Present on burned sites: Liverleaf wintergreen abundance was not different on burned and unburned subalpine sites visited 10 years after fire in Alberta. There were no significant (P<0.05) differences in liverleaf wintergreen cover on 10-year-old burned and adjacent unburned subalpine white spruce-lodgepole pine forests on 2 burned sites. The fire near Banff National Park burned in late August and early September, spread at a daily average speed of 3.4 to 6.7 m/min. The fire near Jasper National Park burned in October, had a maximum spread rate of 26.8 m/min, and an average spread rate of 3.4 m/min [3]. In boreal mixed woods of southeastern Manitoba, sites burned 10 to 13 years earlier in a crown fire had 0.2% cover and 10% frequency of liverleaf wintergreen. Sites logged 10 to 14 years earlier had 0.4% cover and 11% frequency of liverleaf wintergreen [36].

Liverleaf wintergreen frequency decreased but cover increased 7 years after a June prescribed fire in spruce beetle-damaged white spruce forests in Alaska's Chugach National Forest.
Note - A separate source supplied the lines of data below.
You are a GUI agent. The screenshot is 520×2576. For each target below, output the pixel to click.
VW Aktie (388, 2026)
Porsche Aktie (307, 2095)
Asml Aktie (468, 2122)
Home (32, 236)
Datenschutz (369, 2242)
Prior to the fire, liverleaf wintergreen frequency was 24% and cover 5%. Seven years after the fire, which exposed the mineral soil in some areas, liverleaf wintergreen frequency was 6% and cover was 13%. Increased cover and decreased frequency could be explained by fewer large-sized plants after the fire [32].
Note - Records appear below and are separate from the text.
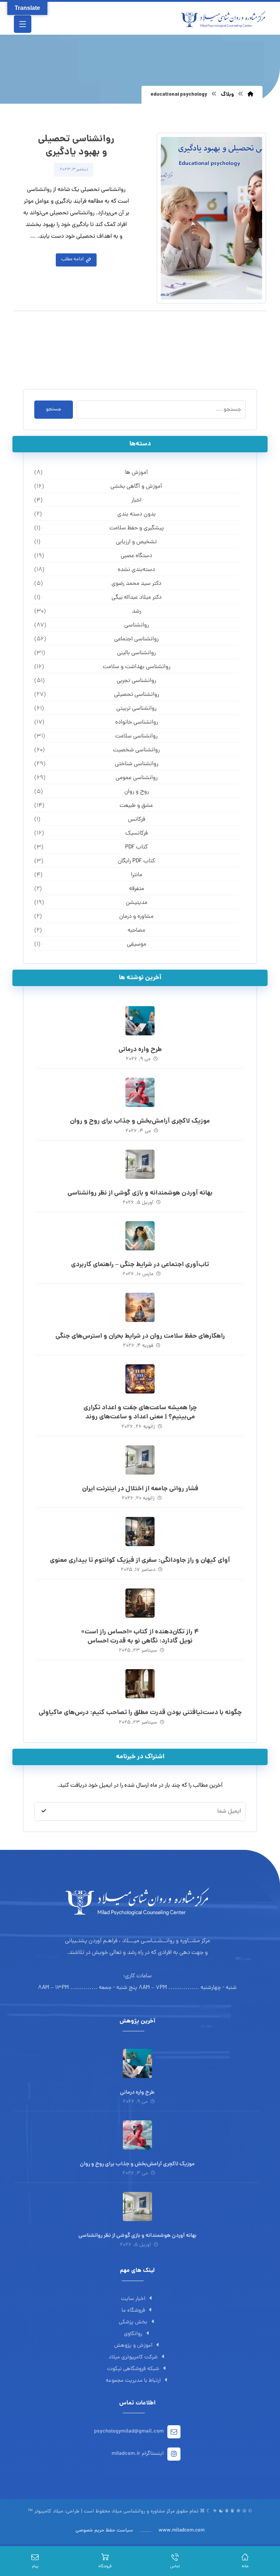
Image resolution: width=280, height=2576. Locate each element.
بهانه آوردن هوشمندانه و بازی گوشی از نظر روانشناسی (140, 1193)
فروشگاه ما (133, 2311)
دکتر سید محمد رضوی (136, 583)
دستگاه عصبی (136, 556)
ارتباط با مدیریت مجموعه (133, 2381)
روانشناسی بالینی (136, 653)
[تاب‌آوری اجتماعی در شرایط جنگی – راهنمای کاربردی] (140, 1235)
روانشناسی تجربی (136, 680)
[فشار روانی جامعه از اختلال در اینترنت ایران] (140, 1460)
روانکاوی (133, 2334)
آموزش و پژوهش (133, 2346)
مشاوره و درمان (136, 916)
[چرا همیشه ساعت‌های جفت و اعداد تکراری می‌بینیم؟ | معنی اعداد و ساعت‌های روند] (140, 1379)
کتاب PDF (136, 847)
Severely burned sites: Some studies report no liverleaf wintergreen on severely burned sites, but others report liverleaf wintergreen persistence on severely burned sites. Liverleaf wintergreen did not occur on unburned plots or plots burned in a "hot" prescribed fire in western larch (Larix occidentalis)-Douglas-fir forests in Montana's Lubrecht Experimental Forest. Spring and fall prescribed fires were evaluated 3 years later and described as "light", "medium", and "hot" burns [71,72]. Liverleaf wintergreen was absent from plots unburned for 70 years and from plots burned in "hot" fires that consumed litter, exposed mineral soil, and produced surface temperatures above 570 °F (300 °C). Liverleaf wintergreen averaged 1% cover 3 years after "medium" fires that consumed 50% of litter and duff and produced surface temperatures of 390 to 570 °F (200-300 °C). Cover averaged 0.5% on "light" burns where surface temperatures were less than 360 °F (180 °C) at the time of the fire, and less than 50% of litter was consumed [71].
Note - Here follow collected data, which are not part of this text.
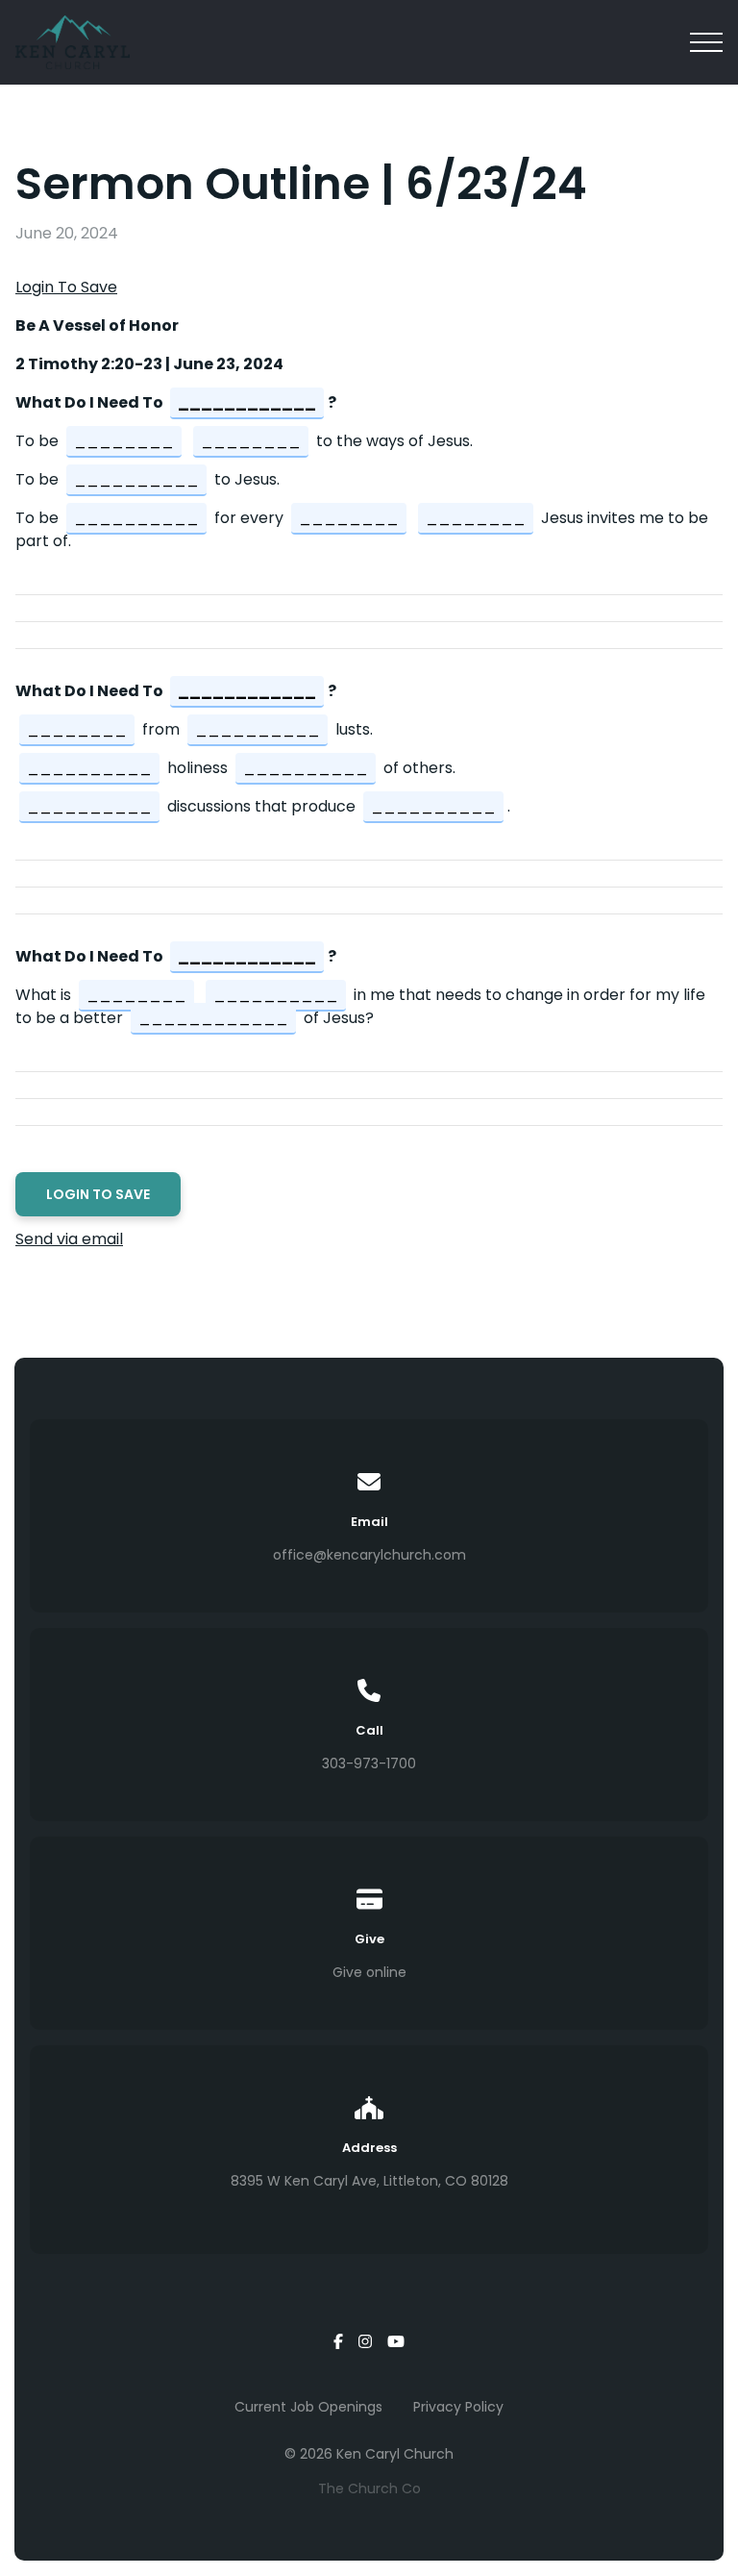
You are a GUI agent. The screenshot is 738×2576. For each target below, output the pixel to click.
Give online (369, 1972)
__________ (136, 479)
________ (124, 441)
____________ (247, 402)
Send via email (69, 1239)
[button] (706, 42)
In southeastern Manitoba, liverleaf wintergreen was present on scorched, "lightly" burned, 10-year-old burned, and mature unburned boreal mixed woods but was absent from severely burned sites. The Black River wildfire burned in early May 1999, and postfire vegetation was sampled for up to 4 years after fire. Fire severity was determined by assessing depth of burn. Scorching fires did not burn or just partially burned the litter layer. Light fires burned the litter layer but consumed little or no duff. Severe fires consumed the forest floor completely. Liverleaf wintergreen averaged 0.1% and 6% cover and frequency, respectively, on scorched sites. Cover and frequency averaged <0.1% and 3%, respectively, on lightly burned sites [91,92].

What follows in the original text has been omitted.